* **Work item**
Can you return the passage of the article on Kyiv's Ohmatdyt children's hospital, starting with "A wounded child" and going on through "to other countries.", copied word for word?

*** Reading text ***

When surgeon Oleh Godik woke up on Feb. 24, he knew that life had changed fundamentally.

A day later, when he had to operate on a boy who'd been critically wounded in the neck by shrapnel from Russian forces, he knew he had been right. Despite his best attempts to save the boy, the wound was too severe. The child died not long after.

Godik works at Ohmatdyt, Ukraine’s biggest children’s hospital, whose name is an acronym for Ohrana Materynstva y Dytynstva (Protection of Motherhood and Childhood.)

“After we finished operating, we understood that this is not war but terrorism,” Godik said in a March 8 interview, in the hospital’s new surgery center, securely on the ground floor in its sturdiest building. “The Russian soldiers were shooting the civilian population even then – (the child’s) entire family was shot and killed.”

Since the first day of Russia’s invasion, this prestigious and storied institution was forced to grapple with the challenge of defending its hundreds of patients not just from cancer and other serious ailments but from the bullets and missiles outside.

In the opening days of the war, firefights between Ukrainian forces and Russian advance reconnaissance teams took place near the hospital’s walls. Several rounds struck the original surgery center, breaking windows. While the Russian saboteurs were swept from the city, the hospital is still in danger. A few days ago, a Russian cruise missile was destroyed by Kyiv’s air defenses just overhead.

A wounded child lies on a stretcher at Ohmatdyt, Ukraine's largest children's hospital in Kyiv. (Courtesy)

The Kyiv-based hospital’s hundreds of staffers scrambled to rearrange the interior to ensure the safety of the staff and their patients. As Russian forces pushed towards Kyiv, Ohmatdyt began to evacuate patients to the relative safety of western Ukraine or to other countries.

By March 8, the hospital evacuated all the patients it could, Godik said. There are a few critical patients that cannot be moved and remain in Ohmatdyt’s care.

The Kyiv Independent watched one of the last of the evacuation buses, plastered with handwritten signs saying “Children,” fill up with patients, their family members and several staffers on March 8, amid heavy flurries of snow. A doctor and a spokesperson embraced tightly at the hospital entrance as they said goodbye.

The remainder of the staff, about 300 people, has hunkered down, many moving in to live in the hospital full-time. When the war began, they’d set up an underground bomb shelter and a secure surgery ward and prepared themselves to receive children and adults wounded by Russian forces, who have been blasting civilians every day since the invasion began.

They hadn’t had to wait long for the casualties to arrive.

"When a Russian tank column goes in (to a populated area), it shoots left and right at the residential houses," pediatric surgeon and professor Anatoliy Levitskiy told the Kyiv Independent.

"A mother is killed, a grandmother's legs are torn off,” he said. “A father brings in a child – the father has a light wound."

*** End of Reading text ***
*** Provided records ***

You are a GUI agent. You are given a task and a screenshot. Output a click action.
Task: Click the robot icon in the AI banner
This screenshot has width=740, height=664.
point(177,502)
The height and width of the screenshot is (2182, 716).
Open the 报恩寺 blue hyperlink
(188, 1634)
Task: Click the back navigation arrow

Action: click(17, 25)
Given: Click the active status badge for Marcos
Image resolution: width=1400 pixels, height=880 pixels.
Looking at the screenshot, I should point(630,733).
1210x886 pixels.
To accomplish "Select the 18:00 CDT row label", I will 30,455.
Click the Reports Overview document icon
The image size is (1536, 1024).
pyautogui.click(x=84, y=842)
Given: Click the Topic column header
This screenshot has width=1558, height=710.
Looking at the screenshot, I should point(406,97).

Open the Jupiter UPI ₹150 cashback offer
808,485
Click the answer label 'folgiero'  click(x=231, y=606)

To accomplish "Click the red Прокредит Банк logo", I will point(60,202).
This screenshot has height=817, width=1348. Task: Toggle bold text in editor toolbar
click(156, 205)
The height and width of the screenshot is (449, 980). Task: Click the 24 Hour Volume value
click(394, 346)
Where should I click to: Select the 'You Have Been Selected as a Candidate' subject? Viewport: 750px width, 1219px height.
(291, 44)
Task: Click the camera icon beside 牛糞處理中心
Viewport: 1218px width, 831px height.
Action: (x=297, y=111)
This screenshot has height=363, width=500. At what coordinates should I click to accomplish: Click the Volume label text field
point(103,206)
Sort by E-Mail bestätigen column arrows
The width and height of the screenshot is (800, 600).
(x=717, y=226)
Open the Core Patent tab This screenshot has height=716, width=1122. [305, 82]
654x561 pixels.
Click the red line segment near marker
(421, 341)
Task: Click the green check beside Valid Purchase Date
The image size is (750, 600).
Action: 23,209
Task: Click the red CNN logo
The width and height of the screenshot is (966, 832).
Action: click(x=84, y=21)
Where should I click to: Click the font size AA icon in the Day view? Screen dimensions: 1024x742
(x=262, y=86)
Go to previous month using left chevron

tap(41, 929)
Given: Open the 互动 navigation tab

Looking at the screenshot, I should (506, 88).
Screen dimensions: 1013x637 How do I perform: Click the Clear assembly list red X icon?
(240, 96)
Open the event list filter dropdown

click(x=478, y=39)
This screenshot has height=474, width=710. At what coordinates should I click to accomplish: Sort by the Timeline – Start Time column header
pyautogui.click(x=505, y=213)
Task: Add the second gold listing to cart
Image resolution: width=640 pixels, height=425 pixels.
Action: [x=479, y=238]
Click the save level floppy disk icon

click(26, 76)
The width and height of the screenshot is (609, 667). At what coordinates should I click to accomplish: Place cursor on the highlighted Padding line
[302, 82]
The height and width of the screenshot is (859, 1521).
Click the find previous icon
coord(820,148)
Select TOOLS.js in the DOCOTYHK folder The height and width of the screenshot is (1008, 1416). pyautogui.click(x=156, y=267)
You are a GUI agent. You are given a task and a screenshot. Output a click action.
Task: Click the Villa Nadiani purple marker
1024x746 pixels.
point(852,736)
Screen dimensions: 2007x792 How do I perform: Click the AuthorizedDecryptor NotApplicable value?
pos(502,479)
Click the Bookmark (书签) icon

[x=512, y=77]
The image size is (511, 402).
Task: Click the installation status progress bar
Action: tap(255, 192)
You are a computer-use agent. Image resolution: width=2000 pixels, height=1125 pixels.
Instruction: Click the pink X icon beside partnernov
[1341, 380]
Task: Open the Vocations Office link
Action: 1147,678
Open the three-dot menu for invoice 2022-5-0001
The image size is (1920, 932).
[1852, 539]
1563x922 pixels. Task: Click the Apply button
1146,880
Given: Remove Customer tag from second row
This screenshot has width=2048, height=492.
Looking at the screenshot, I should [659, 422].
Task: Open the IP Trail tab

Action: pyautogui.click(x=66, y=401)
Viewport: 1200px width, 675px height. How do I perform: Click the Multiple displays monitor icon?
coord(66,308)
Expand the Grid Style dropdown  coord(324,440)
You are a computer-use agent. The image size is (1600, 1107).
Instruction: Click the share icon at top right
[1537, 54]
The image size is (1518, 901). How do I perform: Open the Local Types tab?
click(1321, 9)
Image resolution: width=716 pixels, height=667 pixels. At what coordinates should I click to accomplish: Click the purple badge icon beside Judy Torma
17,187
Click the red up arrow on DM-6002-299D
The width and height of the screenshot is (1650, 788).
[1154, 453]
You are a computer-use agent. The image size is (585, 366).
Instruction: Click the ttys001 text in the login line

*** End of Provided records ***

* **Solution to this exercise**
A wounded child lies on a stretcher at Ohmatdyt, Ukraine's largest children's hospital in Kyiv. (Courtesy)

The Kyiv-based hospital’s hundreds of staffers scrambled to rearrange the interior to ensure the safety of the staff and their patients. As Russian forces pushed towards Kyiv, Ohmatdyt began to evacuate patients to the relative safety of western Ukraine or to other countries.